The careful sip of the slightly viscous dark hot liquid, the hesitant gulp down the throat. The instant rush of blood to the head. The dilation of the pupils, an increased awareness of the surroundings. I found myself sitting in the middle of a shopping mall in the Western world, on a courtesy couch for the tired or more importantly the less materialistically inclined who all but accompany those seeking instant gratification in fashion sourced from the sweatshops of the deep east. The flimsy coffee chain cup sat nimbly in my careful clutches steaming away in the early onset of winter. Hoardes moved helter skelter on the glossy tiled expanses moving from one brand to the other, as my mind in my now slightly buzzing, definitely dehydrated head for it was my 4th coffee of the day, raced from one thing to another fuelled by the lovely potent liquid in my hand. The excitation in my brain led me to question the paradoxes and ironies that exist in the world in which we thrive, with the uncanny human ability to block one stimuli to accept the convenient other and to live with that accepted bias, what I call forced ignorance.
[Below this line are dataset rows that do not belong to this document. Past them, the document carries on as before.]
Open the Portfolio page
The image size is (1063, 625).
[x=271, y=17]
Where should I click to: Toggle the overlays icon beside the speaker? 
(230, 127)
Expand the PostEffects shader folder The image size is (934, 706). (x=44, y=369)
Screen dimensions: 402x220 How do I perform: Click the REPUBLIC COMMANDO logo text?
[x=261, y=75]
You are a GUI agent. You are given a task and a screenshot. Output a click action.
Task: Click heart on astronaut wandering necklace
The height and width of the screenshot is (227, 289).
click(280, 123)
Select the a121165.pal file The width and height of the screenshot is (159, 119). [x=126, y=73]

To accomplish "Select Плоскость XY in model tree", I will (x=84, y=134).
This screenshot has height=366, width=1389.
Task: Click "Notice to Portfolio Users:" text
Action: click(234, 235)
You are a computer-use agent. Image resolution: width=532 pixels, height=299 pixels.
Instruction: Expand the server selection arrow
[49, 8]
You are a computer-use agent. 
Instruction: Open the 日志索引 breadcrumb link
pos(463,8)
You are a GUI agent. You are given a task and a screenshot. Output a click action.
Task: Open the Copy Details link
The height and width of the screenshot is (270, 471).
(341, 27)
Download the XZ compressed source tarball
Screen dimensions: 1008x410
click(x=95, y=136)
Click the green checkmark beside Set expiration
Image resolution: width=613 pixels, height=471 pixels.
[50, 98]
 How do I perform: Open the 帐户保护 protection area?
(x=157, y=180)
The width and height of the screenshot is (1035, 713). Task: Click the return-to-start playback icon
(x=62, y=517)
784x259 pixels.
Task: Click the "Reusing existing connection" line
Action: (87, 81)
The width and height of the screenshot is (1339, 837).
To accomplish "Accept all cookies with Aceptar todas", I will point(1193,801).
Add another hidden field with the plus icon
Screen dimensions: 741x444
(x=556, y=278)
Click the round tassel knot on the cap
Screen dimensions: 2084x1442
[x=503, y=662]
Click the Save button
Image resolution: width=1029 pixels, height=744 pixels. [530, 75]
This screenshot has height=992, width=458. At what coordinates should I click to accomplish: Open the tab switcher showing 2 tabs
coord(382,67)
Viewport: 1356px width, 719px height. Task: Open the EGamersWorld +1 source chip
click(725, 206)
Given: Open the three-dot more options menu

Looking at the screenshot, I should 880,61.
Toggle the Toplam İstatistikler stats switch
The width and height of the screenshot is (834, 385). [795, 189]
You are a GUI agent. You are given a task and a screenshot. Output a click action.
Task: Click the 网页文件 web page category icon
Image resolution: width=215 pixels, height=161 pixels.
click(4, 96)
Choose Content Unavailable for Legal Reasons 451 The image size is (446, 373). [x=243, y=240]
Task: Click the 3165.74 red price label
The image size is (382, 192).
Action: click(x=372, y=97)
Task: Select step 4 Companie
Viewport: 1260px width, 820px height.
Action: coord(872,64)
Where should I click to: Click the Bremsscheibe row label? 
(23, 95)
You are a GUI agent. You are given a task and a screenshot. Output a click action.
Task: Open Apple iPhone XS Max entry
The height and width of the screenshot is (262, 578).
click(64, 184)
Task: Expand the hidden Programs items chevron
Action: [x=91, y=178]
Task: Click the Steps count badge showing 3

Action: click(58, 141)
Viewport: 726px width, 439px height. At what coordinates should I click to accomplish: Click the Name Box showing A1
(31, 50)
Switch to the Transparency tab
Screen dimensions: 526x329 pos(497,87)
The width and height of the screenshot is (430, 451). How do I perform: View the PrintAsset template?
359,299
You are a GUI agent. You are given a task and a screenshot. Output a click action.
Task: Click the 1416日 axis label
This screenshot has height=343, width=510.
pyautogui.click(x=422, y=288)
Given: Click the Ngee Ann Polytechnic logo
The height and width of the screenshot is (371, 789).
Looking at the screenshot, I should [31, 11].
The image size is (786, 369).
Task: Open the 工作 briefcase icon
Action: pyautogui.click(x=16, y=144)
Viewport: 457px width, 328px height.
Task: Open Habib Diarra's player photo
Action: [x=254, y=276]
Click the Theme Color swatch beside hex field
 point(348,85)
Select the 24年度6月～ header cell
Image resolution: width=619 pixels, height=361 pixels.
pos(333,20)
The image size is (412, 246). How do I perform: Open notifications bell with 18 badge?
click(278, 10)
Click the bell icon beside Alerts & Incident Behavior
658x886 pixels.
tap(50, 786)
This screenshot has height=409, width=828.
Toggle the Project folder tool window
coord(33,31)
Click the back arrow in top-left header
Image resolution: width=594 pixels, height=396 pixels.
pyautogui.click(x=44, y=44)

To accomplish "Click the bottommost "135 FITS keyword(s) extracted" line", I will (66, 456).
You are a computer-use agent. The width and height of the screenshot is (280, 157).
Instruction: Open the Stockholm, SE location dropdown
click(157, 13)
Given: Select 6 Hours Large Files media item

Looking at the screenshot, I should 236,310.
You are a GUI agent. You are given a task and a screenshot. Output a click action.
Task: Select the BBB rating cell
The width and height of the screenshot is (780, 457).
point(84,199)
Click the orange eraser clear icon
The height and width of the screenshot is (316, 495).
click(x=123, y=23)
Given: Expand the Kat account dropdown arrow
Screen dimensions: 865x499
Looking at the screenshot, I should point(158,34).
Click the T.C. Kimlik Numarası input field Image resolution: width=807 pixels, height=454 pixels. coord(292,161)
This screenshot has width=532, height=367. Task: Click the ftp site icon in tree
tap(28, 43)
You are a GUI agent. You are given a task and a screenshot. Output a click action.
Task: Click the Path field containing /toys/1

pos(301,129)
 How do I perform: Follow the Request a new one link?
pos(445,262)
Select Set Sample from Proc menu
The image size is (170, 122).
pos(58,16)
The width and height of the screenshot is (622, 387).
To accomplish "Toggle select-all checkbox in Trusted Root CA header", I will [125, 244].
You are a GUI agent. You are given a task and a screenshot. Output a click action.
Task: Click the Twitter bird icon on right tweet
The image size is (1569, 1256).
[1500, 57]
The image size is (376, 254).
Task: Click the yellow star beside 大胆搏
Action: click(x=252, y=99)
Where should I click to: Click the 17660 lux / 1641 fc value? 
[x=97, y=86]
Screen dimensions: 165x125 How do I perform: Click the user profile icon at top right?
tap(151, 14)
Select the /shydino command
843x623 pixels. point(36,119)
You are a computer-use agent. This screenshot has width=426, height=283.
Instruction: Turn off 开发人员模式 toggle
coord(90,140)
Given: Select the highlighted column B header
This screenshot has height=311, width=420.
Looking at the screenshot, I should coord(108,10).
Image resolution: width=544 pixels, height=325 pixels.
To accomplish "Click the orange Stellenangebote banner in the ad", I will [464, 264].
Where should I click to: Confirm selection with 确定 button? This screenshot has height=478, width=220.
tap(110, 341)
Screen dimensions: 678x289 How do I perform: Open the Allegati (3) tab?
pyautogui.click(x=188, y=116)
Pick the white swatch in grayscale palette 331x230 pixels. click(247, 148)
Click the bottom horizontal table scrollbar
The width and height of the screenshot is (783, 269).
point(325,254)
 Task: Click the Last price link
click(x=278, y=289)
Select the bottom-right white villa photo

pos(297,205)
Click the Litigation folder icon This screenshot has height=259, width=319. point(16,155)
The West is questionably safer, with its civility, and the one governing world organization catered to maintaining peace and order, complemented by the threat of nukes, and yet this system fails to protect even it's own when there's aggression from the delusioned successors of Soviet tzars, for these organizations at best can condemn for the fear of full blown war, and the risk of a nuclear attack at the hands of a perhaps hot headed, ego driven, careless decision maker.
The religious war that is in full throttle elsewhere for the right of a narrow strip of land rightfully owned by one people and claimed by another, has many spectators around the world, shocked on both sides, but again no action to help, fear of a world war again ruling the roost that allows for these smaller wars to run rampant - collateral for greater peace in the world. Policy and peace makers aim to put in a bandaid provisional solution, as they often do, on the current problem and see peace in going back to the same simmering nervous solution of co-existing and these sworn enemies sharing a border without agreement which is anything but peace, it's just an intermission in the continuity of tension between two factions who will continue to seek closure and finality to a problem they've unfortunately inherited.
At this juncture, still sitting stationary, looking at everything and everyone in the mall, but not looking at anything really, I feel a throbbing in my head, for I'm flying uninterrupted in my judgemental thoughts, the coffee succinctly interfering with the hormones in my recipient self, as the flurry of thoughts continue.
The jeans, the shimmering dresses, the shirts, the suits, the sneakers in the glimmering stores around me, all encouraging sustainability and fair trade of late in tune with the latest consumer fad, still directly or indirectly employ those below the poverty line in the congested multi stories in the thickets of deep Dhaka or in the basements in the far outskirts of Beijing; those who can all but dream of affording and wearing these clothes, if at all permitted by their religion and culture. The fashionably sustainable reuseable jute and cloth bags that they carry their purchases in, come from those same dingy bylanes where plastic, that is unindatedly choking our planet, is still the carrier of choice for it is dirt cheap and because it takes time for practices of sustainability to trickle down the economic stratum; the problems in these places remain primitively survivalistic, namely food and poverty for the inhabitants to even consider issues that don't pose a very visible imminent threat. Even for the middle class, who can afford to change their practices to move to a sustainable alternative suffer from a habit and convenience based inertia of using what's readily available.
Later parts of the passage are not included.